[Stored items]
--*--

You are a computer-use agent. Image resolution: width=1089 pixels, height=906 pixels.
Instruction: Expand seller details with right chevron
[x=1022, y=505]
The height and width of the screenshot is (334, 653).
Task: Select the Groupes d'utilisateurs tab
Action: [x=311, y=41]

--*--

* What you will do
Return all the lines shown above, word for word.

* Reply
You are a computer-use agent. Image resolution: width=1089 pixels, height=906 pixels.
Instruction: Expand seller details with right chevron
[x=1022, y=505]
The height and width of the screenshot is (334, 653).
Task: Select the Groupes d'utilisateurs tab
Action: [x=311, y=41]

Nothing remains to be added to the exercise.